Funcionários do metrô de Madri, na Espanha, realizaram o terceiro dia de greve nesta quarta-feira, provocando caos no setor de transportes da cidade. Houve paralisação total do sistema, e empregados que quiseram trabalhar chegaram a ser agredidos. O sistema metroviário de Madri transporta 2 milhões de passageiros por dia. Os congestionamentos atrapalharam as ruas da capital, com ônibus e trens superlotados, além de grande demanda por táxis.

Os 7.500 trabalhadores protestam contra um corte nos salários de cerca de 5%. O governo tenta cortar gastos com medidas de austeridade para reduzir o déficit público e para tentar melhorar o quadro de 20% de desemprego. Houve protestos por todo o país contra essas políticas. Os protestos são vistos pelas centrais sindicais como um aquecimento para a greve geral de 24 horas convocada para 29 de setembro, contra os cortes nos gastos públicos e a reforma nas leis trabalhistas.
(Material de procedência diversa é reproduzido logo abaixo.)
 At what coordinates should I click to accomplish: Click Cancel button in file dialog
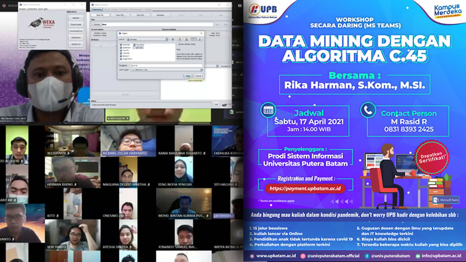pos(197,76)
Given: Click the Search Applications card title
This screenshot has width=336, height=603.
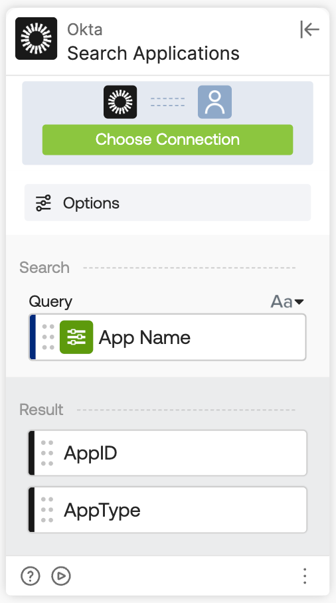Looking at the screenshot, I should (153, 53).
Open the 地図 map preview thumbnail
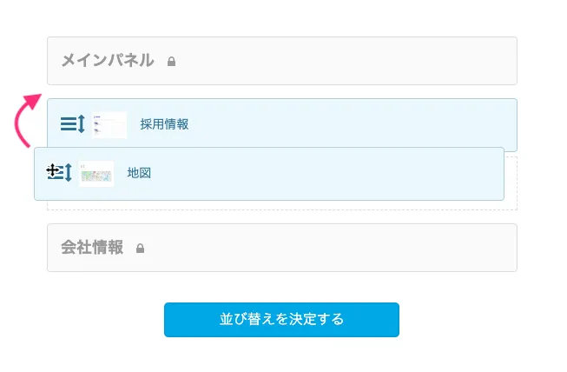 click(96, 173)
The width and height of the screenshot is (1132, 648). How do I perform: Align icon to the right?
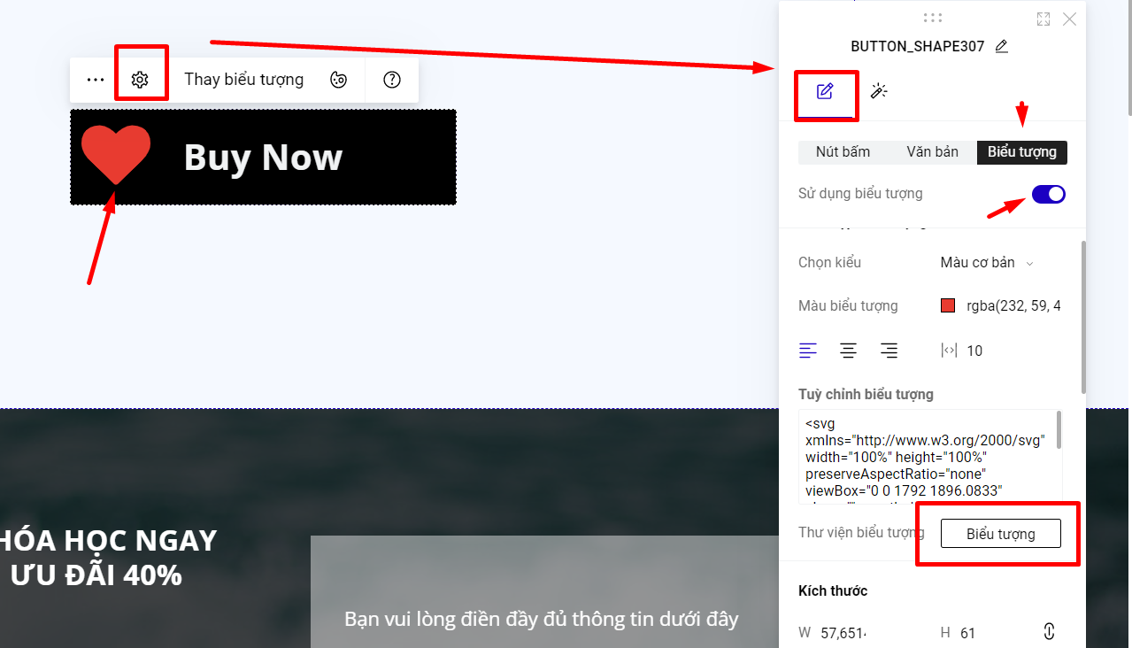tap(889, 351)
Os funcionários do metrô também decidiram hoje prolongar a greve nas 12 linhas da capital espanhola, incluindo a que vai até o aeroporto de Barajas, em Madri, na quinta-feira e na sexta-feira. Nesses dias, porém, será mantido o índice de 50% de funcionamento dos serviços, como requerido por lei nesse tipo de paralisação. No sábado haverá nova assembleia dos funcionários, que pode resultar em greve geral. Enquanto isso, o governo regional se mobilizava para tomar medidas disciplinares contra 200 empregados que não forneceram o serviço com ao menos 50% de sua capacidade. As informações são da Dow Jones.